• PROBLEM TO SOLVE: Pick up the notice on NYSE Arca's amendment to Rule 7.25 after its last sentence and write the text that follows.

• EXTRACT:
════════
SECURITIES AND EXCHANGE COMMISSION

[Release No. 34-61025; File No. SR-NYSEArca-2009-102]

Self-Regulatory Organizations; Notice of Filing and Immediate Effectiveness of Proposed Rule Change by NYSE Arca, Inc. Amending Rule 7.25

Pursuant to Section 19(b)(1)1 of the Securities Exchange Act of 1934 (the "Act")2 and Rule 19b-4 thereunder,3 notice is hereby given that, on November 6, 2009, NYSE Arca, Inc. ("NYSE Arca" or the "Exchange") filed with the Securities and Exchange Commission (the "Commission") the proposed rule change as described in Items I, II, and III below, which Items have been prepared by the self-regulatory organization. The Commission is publishing this notice to solicit comments on the proposed rule change from interested persons.
I. Self-Regulatory Organization's Statement of the Terms of Substance of the Proposed Rule Change

The Exchange proposes to amend Rule 7.25 to remove the requirement that for each security in which a Market Maker is registered as a Lead Market Maker, the Lead Market Maker also register as an Odd Lot Dealer in that security. The text of the proposed rule change is available at the Exchange, the Commission's Public Reference Room, andhttp://www.nyse.com.

II. Self-Regulatory Organization's Statement of the Purpose of, and Statutory Basis for, the Proposed Rule Change

In its filing with the Commission, the self-regulatory organization included statements concerning the purpose of, and basis for, the proposed rule change and discussed any comments it received on the proposed rule change. The text of those statements may be examined at the places specified in Item IV below. The Exchange has prepared summaries, set forth in sections A, B, and C below, of the most significant parts of such statements.

A. Self-Regulatory Organization's Statement of the Purpose of, and the Statutory Basis for, the Proposed Rule Change1. Purpose

The Exchange proposes to amend Rule 7.25 to remove the requirement that for each security in which a Market Maker is registered as a Lead Market Maker ("LMM"), the LMM also register as an Odd Lot Dealer ("OLD") in that security (the "LMM-OLD requirement"). Going forward, LMMs may choose to register as an OLD, but will not be required to do so.

The LMM-OLD requirement was originally established in order to ensure that a mechanism existed whereby the Exchange could facilitate odd lot executions for its primary listings that could not otherwise be routed away to another market center for execution.4 This historical concern no longer exists. All orders in primary listings, whether odd lot or round lot, are eligible for routing to away market centers. Any eligible unexecuted balance of odd lot orders, like round lot orders, shall be routed to away market centers for execution pursuant to NYSE Arca Equities Rule 7.37(d). Also, for purposes of ranking and execution, round lot, mixed lot and odd lot orders are treated in the same manner on the NYSE Arca Marketplace.5 As a result, it is no longer necessary to require LMMs to register as OLDs. Instead, as with all market makers, LMMs may choose to register as an OLD, but will not be required to do so.
════════
• INFORMATION SHOWN:
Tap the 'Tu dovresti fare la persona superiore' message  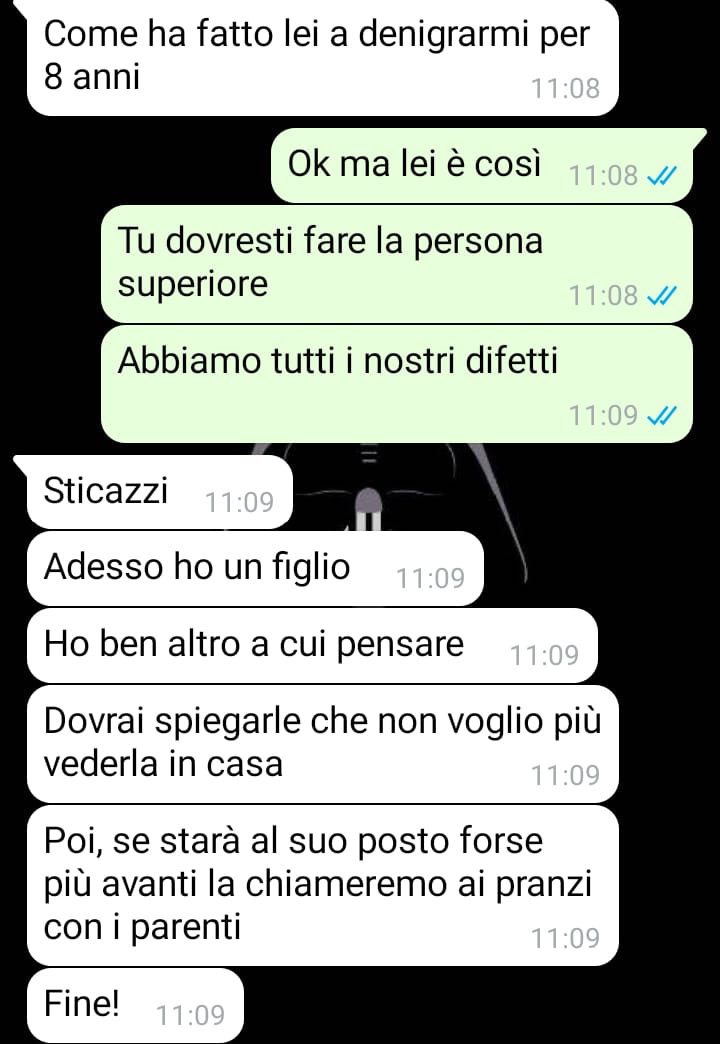396,264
════════
• RESPONSE TO THIS EXERCISE:
In addition, until recently, the Exchange paid a $0.02 per share credit to market makers that executed against an odd lot order. This rebate represented a higher than standard rebate, and acted as an incentive for market makers to register as OLDs. However, the Exchange notes that as of August 3, 2009, the Exchange eliminated all distinct odd lot pricing and now makes no distinction with respect to the rates applied to odd lot and round lot executions.6

The Exchange is not otherwise altering any other rights or obligations of LMMs.

2. Statutory Basis

The Exchange believes the proposed rule change is consistent with and furthers the objectives of Section 6(b)(5) of the Act,7 in that it is designed to promote just and equitable principles oftrade, remove impediments to and perfect the mechanisms of a free and open market and a national market system and, in general, to protect investors and the public interest. The Exchange is simply eliminating the requirement that LMMs register as an OLD in the security in which they are also registered as an LMM. The Exchange is not otherwise altering the rights and obligations of LMMs.

B. Self-Regulatory Organization's Statement on Burden on Competition

The Exchange does not believe that the proposed rule change will impose any burden on competition that is not necessary or appropriate in furtherance of the purposes of the Act.

C. Self-Regulatory Organization's Statement on Comments on the Proposed Rule Change Received From Members, Participants, or Others

No written comments were solicited or received with respect to the proposed rule change.

III. Date of Effectiveness of the Proposed Rule Change and Timing for Commission Action

Because the proposed rule change does not: (i) Significantly affect the protection of investors or the public interest; (ii) impose any significant burden on competition; and (iii) become operative prior to 30 days from the date on which it was filed, or such shorter time as the Commission may designate, if consistent with the protection of investors and the public interest, the proposed rule change has become effective pursuant to Section 19(b)(3)(A) of the Act8 and Rule 19b-4(f)(6) thereunder.9

A proposed rule change filed under Rule 19b-4(f)(6) of the Act10 normally does not become operative prior to 30 days after the date of the filing. However, Rule 19b-4(f)(6)11 permits the Commission to designate a shorter time if such action is consistent with the protection of investors and the public interest.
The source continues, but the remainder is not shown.